*PROMPT*: Copy out all lines of the material below in which "will" occurs.

*SUPPLIED MATERIAL*:

((

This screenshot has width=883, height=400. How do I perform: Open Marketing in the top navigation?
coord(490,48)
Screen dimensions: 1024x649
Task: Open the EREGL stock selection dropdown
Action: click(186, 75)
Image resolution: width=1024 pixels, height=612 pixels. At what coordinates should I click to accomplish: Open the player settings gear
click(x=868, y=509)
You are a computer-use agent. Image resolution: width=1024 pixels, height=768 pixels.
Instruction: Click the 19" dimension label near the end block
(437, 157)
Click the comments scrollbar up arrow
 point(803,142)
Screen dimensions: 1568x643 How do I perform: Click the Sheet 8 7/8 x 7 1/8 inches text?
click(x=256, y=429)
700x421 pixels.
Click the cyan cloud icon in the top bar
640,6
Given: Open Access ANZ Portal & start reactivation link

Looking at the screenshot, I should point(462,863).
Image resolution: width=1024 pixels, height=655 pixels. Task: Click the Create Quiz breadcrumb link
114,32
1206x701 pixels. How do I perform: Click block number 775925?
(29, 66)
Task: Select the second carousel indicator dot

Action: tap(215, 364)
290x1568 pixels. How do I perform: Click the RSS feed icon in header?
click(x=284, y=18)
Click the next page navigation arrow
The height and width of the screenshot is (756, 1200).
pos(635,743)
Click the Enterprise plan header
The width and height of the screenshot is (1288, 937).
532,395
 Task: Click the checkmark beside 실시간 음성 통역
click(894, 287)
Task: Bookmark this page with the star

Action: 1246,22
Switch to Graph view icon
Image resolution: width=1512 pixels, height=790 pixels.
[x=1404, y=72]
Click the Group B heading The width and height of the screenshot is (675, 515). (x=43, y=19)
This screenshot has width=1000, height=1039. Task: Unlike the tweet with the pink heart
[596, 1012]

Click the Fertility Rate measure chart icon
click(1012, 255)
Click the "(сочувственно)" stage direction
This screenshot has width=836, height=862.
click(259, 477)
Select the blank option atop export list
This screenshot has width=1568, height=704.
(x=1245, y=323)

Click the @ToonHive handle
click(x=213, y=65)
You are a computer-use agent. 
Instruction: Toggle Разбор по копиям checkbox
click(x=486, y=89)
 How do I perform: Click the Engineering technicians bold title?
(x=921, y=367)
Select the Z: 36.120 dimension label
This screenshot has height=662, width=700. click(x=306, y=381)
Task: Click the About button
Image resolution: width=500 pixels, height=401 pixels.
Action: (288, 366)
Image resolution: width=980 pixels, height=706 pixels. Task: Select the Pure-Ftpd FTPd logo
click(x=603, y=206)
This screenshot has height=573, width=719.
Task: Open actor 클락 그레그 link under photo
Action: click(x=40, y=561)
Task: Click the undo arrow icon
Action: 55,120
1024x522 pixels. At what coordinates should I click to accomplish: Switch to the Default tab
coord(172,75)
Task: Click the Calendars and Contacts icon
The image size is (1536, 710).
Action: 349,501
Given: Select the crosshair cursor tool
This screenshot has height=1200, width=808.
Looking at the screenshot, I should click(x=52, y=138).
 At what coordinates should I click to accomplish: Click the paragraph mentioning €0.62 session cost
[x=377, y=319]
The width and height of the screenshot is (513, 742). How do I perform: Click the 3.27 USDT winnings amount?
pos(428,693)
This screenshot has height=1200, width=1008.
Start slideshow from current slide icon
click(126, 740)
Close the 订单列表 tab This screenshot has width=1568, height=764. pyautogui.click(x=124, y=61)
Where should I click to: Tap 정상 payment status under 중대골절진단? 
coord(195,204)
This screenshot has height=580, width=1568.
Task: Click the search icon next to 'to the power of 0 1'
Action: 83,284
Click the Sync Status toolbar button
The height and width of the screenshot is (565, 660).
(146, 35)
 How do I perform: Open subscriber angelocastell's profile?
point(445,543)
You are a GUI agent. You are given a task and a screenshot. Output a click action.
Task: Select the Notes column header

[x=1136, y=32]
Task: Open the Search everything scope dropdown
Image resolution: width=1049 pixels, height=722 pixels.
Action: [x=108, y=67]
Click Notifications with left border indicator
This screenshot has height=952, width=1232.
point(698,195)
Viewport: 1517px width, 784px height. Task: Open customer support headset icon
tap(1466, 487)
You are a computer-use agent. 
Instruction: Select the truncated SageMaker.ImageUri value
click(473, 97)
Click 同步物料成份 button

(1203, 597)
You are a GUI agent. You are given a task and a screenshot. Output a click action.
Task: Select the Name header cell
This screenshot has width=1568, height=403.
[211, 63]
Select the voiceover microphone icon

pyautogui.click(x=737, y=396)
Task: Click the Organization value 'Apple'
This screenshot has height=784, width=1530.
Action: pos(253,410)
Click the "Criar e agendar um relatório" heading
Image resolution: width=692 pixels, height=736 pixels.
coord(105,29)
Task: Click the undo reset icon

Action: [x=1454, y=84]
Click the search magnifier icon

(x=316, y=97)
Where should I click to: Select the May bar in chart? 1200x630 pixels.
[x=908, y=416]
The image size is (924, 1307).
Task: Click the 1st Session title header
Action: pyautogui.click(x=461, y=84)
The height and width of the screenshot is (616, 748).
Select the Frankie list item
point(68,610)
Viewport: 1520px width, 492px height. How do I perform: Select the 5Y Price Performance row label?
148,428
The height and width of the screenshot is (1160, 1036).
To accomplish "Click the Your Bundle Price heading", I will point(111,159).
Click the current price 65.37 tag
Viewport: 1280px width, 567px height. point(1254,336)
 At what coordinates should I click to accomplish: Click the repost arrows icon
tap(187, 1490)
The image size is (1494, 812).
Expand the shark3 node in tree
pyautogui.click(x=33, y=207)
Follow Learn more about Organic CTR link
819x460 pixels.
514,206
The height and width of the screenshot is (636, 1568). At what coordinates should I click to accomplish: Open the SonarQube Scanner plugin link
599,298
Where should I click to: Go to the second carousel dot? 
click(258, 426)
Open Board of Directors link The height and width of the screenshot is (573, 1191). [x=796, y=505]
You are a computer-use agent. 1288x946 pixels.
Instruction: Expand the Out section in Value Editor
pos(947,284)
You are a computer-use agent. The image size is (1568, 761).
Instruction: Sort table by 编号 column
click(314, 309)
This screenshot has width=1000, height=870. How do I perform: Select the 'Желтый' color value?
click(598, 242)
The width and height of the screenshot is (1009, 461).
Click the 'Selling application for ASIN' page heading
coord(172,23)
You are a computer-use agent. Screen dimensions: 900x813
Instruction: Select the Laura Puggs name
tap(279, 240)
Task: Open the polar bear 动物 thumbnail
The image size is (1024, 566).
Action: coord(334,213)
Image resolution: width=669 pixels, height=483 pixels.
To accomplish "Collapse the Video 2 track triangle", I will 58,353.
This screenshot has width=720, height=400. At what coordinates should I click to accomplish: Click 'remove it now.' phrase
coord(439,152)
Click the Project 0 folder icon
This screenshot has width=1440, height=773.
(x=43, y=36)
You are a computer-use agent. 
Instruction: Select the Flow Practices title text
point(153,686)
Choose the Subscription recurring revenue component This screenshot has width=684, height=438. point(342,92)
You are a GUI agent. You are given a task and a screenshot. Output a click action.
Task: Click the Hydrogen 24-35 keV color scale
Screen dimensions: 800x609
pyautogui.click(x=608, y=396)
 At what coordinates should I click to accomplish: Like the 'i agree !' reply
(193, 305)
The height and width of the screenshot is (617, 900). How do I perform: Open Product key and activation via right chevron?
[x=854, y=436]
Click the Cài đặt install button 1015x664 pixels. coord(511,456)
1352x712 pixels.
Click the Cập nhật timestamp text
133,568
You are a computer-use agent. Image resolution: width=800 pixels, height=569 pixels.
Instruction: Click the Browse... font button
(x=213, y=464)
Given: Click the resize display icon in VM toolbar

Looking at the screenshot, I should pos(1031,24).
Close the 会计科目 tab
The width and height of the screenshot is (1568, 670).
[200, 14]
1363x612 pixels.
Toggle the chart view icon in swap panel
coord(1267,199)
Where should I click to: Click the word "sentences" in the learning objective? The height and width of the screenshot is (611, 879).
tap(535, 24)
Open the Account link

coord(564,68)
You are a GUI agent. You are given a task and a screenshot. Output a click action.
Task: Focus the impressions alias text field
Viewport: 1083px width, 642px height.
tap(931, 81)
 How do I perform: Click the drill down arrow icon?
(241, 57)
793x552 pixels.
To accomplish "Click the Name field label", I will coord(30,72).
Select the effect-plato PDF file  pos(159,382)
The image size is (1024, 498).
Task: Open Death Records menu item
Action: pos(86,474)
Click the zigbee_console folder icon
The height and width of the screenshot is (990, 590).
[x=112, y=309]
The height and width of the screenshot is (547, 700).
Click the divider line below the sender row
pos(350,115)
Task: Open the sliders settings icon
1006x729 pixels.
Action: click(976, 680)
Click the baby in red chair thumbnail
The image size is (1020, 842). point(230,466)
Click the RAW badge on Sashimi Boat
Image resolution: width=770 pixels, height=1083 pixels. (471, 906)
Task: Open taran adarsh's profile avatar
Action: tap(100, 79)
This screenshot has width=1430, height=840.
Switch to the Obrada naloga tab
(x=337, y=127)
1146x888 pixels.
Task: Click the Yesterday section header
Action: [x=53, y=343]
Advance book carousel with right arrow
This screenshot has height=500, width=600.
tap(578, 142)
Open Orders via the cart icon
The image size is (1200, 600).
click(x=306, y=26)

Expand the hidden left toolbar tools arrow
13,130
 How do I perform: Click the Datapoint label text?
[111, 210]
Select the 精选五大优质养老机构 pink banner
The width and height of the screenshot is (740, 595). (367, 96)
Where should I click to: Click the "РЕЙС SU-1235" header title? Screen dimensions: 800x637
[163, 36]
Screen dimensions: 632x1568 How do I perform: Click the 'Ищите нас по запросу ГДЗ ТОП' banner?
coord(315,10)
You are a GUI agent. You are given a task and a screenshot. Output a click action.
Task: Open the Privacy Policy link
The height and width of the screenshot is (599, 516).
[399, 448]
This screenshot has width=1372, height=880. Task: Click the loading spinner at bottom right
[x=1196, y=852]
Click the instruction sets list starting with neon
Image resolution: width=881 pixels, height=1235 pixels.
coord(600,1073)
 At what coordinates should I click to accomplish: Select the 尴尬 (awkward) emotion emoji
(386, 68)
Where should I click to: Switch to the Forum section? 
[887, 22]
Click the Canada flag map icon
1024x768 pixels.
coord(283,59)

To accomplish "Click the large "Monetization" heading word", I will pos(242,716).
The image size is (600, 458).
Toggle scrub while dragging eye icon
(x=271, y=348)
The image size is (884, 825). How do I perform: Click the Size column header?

))

*RESPONSE TO THIS TASK*:
To accomplish "Click the Your Bundle Price heading", I will point(111,159).
To accomplish "Collapse the Video 2 track triangle", I will 58,353.
To accomplish "Click the Name field label", I will coord(30,72).
To accomplish "Click the large "Monetization" heading word", I will pos(242,716).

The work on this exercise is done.